As entertaining as Smil’s outbursts are, restricting high-energy activities would do more harm than good. Cutting down on jet travel would crimp trade, investment, and international political cooperation, all of which would slow global economic growth and prevent poor nations from catching up to rich ones. And although consumer culture does generate a rather ridiculous array of breakfast cereals, it also delivers life-saving drugs and medical devices.

A high-energy society also allows continuing technological advances that often reduce humanity’s environmental impact. Fertilizers and tractors, for example, have dramatically increased agricultural yields and allowed poorer soils to return to grasslands, wetlands, and forests and wildlife to return to their former habitats. For that reason, a growing number of conservationists support helping small farmers in poor nations replace wood with liquid fuels and improve their access to modern fertilizers and irrigation techniques in order to both feed the world’s growing population and reverse deforestation.

Breakthroughs in information and communications technology are leading to forms of dematerialization unimaginable just a decade ago. Consider smartphones. They require more energy to manufacture and operate than older cell phones. But by obviating the need for separate, physical newspapers, books, magazines, cameras, watches, alarm clocks, GPS systems, maps, letters, calendars, address books, and stereos, they will likely significantly reduce humanity’s use of energy and materials over the next century. Such examples suggest that holding technological progress back could do far more environmental damage than accelerating it.

Despite Smil’s omissions and oversights, Energy and Civilization is a wise, compassionate, and valuable book.
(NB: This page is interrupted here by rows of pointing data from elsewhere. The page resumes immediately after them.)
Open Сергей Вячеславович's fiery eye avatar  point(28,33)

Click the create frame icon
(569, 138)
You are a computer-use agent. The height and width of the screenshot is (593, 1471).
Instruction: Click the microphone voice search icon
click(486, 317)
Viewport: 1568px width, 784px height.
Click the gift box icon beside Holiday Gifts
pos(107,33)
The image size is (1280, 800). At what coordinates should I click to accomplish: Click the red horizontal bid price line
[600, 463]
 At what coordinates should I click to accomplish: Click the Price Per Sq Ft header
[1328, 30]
Smil helps readers understand the relationships among the energy density of fuels, the shape of human civilization, and humanity’s environmental impact. The lesson Smil does not draw, but that flows inevitably from his work, is that for modern societies to do less environmental damage, every country must move toward more reliable and denser energy sources. In recent decades, governments have spent billions of dollars subsidizing renewables, with predictably underwhelming results. It’s high time for countries to turn to the safer, cheaper, and cleaner alternative.